Datadog is definitely modular. Pretty straight forward integration with AWS. Steep learning curve.
But paying for these is and having no alerts so far, while our hosting provider spent weeks setting it up, no alerts on output plugins failures either: I’m not completely convinced yet.
Still, I can’t argue their product is interesting, and especially relevant to monitoring or supervision neophytes.

 


 

Edit: a few days later, leaving our provider, we decided to abandon Datadog as well.

Granted that our former provider was contractually obliged to provide us with a monitoring solution, I was hoping for them to pay the bill – if any. They were the ones supposed to monitor our setup: whatever the solution, as long as they could make it work, I would have been fine with it.

Datadog cheapest paying plan starts at 15$/instance/month. Considering we have about 40 instances, throwing 600$/month for about a hundred graphs made no sense at all. Hosting our own nagios/munin on small instances is indubitably cheaper. Which makes me think the only thing you pay here, is the ease of use.
And at some point, our former provider probably realized this, as they contacted my manager when I started registering our DR setup to Datadog, inquiring on the necessity of looking after these instances.

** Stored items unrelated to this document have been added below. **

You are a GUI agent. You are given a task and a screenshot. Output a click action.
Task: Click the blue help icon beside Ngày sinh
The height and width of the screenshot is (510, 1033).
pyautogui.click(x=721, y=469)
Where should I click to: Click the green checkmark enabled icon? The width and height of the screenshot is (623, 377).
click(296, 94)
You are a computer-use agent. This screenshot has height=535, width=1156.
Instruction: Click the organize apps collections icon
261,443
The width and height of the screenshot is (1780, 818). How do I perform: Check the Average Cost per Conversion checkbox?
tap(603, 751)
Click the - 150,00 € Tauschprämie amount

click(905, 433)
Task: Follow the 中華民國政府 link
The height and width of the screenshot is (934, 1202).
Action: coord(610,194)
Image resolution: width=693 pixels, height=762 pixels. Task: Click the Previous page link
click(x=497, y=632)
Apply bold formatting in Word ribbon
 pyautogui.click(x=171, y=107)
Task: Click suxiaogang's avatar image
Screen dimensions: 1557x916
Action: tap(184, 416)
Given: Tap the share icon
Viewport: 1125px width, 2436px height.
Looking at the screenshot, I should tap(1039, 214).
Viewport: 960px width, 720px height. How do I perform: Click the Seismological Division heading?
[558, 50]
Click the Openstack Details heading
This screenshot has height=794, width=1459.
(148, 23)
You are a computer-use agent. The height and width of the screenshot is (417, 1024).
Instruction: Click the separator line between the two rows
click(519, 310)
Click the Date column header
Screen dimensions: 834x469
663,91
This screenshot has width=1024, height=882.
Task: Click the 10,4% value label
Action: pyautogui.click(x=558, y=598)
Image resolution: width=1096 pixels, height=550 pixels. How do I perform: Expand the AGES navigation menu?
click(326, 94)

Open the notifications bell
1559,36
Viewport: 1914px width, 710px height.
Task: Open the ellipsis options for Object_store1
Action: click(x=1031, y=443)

As of today, we’re still missing everything that could justify the “monitoring” branding of Datadog, despite our provider attending a training on that matter, then spending a couple weeks with nothing much to show for it.
The only metrics munin was not graphing yet have been added to our riak memory probe.

Icinga2

Before talking about Icinga, we might need to introduce Nagios: a popular monitoring solution, released in 1999, which became a standard over the years. The core concept is pretty simple: alerting upon services failure, according to user-defined check commands, schedules, notification and escalation policies.

You’ll find Nagios clients on pretty much all systems – meaning Windows. You may use SNMP to check devices or receive SNMP traps. You may use passive or active checks. You’ll probably stumble upon NRPE, Nagios Remote Plugin Executor and/or NSCA, Nagios Service Check Acceptor.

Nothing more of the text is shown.